Al-Qaeda is spent as an ideological force in the Arab and Muslim world, so we might as well come out and say it, and, hopefully, act like it too. It's not so much that al-Qaeda is irrelevant -- it isn't -- but, rather, that it is, and has increasingly become, beside the point. Having lived in Jordan in 2008 and now in Doha, it's really quite remarkable the extent to which al-Qaeda doesn't figure into Arab conversations about the future of the Arab world. Except it's not remarkable.
Al-Qaeda never intended to win the hearts and minds of Muslims and become what might be called a membership organization. In fact, it preferred less, rather than more, active supporters. There have generally been two predominant models of Islamist activism -- one of bottom-up society and institution-building, exemplified by the Muslim Brotherhood, and another that focuses on top-down seizure of power, through a mobilized, ideologically-committed vanguard. Al-Qaeda and its offshoots have always been of the latter category. Its model is simple -- to use small numbers for big effect, and, in this, there is little doubt they succeeded, at least for a time.
How does a small, relatively weak organization strive for big effect, particularly when facing the world's superpower? It draws the stronger power in, provoking it, and, more importantly, provoking it to respond in ways it would otherwise not. This was the point of September 11. By making al-Qaeda into the pinnacle of evil -- by insisting that it threatened our very existence as a nation -- we unwittingly helped make al-Qaeda into what it wished to become.
To be sure, al-Qaeda gained the sympathy of many Arabs post 9/11, and it's probably better to not pretend otherwise. But sympathy is not the same as support. It is difficult to overstate the anger many Arabs feel toward us -- more often than not because of tangible (not imagined) opposition to any number of destructive American policies in the region -- and they, for a time, saw al-Qaeda as a vehicle for their anger. From their perspective, however despicable its methods, al-Qaeda was at least standing up the United States when few others were. I had to contend with such views from my own relatives in Egypt, including an aunt who, after the attacks, told me to my face that she was "happy 9/11 happened" to us. Mind you, here was a denizen of the westernized, monied, secular Egyptian elite with villas in European coastal towns. I couldn't believe that she could say that to me, without any hint of remorse. It shocked and angered me. But it would have been a mistake to cast such views as irrational without understanding how they came to be.
There were some people in the Bush administration who seemed to realize much of this. Michael Doran, who later became the Bush NSC's Middle East director, wrote what was remains one of the definitive post-9/11 articles, appropriately titled "someone else's civil war." His words are probably worth recalling now:
The script was obvious: America, cast as the villain, was supposed to use its military might like a cartoon character trying to kill a fly with a shotgun. The media would see to it that any use of force against the civilian population of Afghanistan was broadcast around the world, and the umma would find it shocking how Americans nonchalantly caused Muslims to suffer and die.

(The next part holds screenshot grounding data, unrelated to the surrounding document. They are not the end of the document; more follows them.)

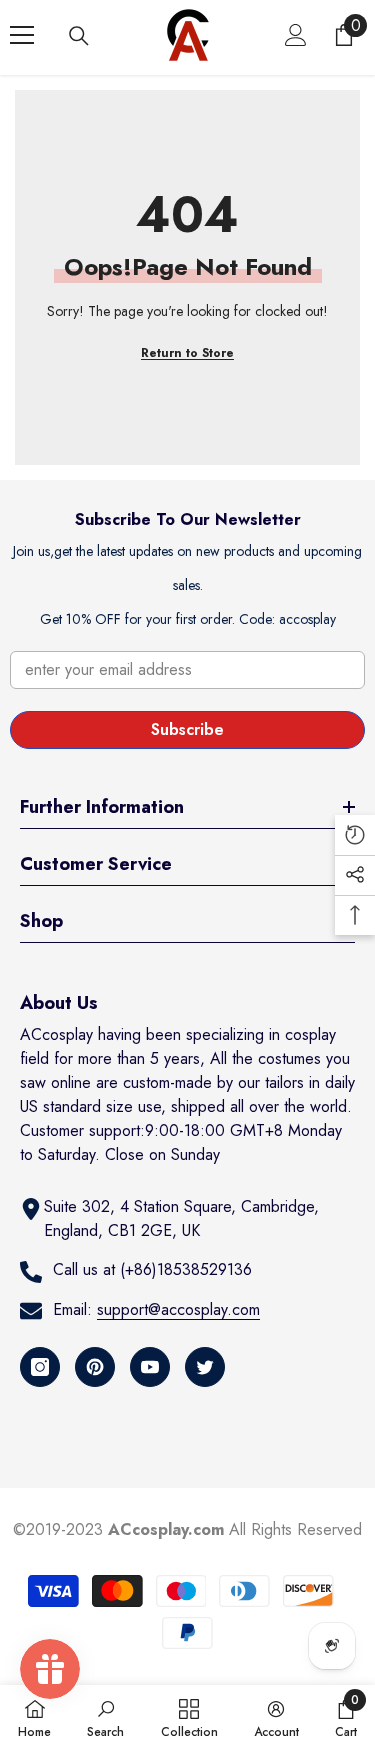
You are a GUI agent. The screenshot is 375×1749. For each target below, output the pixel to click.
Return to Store (187, 353)
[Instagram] (40, 1367)
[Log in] (296, 35)
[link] (105, 1717)
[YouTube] (150, 1367)
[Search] (79, 36)
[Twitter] (205, 1367)
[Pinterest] (95, 1367)
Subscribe (187, 729)
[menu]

Indeed, the script was obvious and we dutifully played our role. However, with Barack Obama's election, the narrative of Muslims versus America became much harder to frame, and al-Qaeda had a great deal of trouble responding to the new tone in U.S.-Middle East relations. They never regained their footing, except perhaps for now. If Republicans have their way, they will succeed in doing what al-Qaeda could never do for itself - demonstrate its relevance in a world where it is becoming less so.
The war on terror, if we wish to call it that, has not ended but we would do well to act as if it has. We must continue to be vigilant against those who wish to destroy us, and, if we wish to destroy them, we best do it quietly and without fanfare.
The second and perhaps just as important way to deprive al-Qaeda of the political capital it seeks is to address the real policy grievances that are the source for much of the anger, both real imagine, that Arabs and Muslims continue to feel toward us. Obama's Cairo speech was a good start. But six months later, there has been only limited follow-up. Arabs were hoping and waiting. Now they are just waiting.
Lastly, progressives need not mince words: Republicans, by encouraging hysteria over the terrorist threat, are making the threat of terrorism that much more salient. In the coming weeks, it will be worth remembering Al-Qaeda's formula: small acts for big effect. The amateurish efforts of the Christmas bomber have brought a nation to its knees, and reduced us to fear and panic. Fear and panic make us do things that are ultimately self-destructive. Al-Qaeda knows this but perhaps we still don't.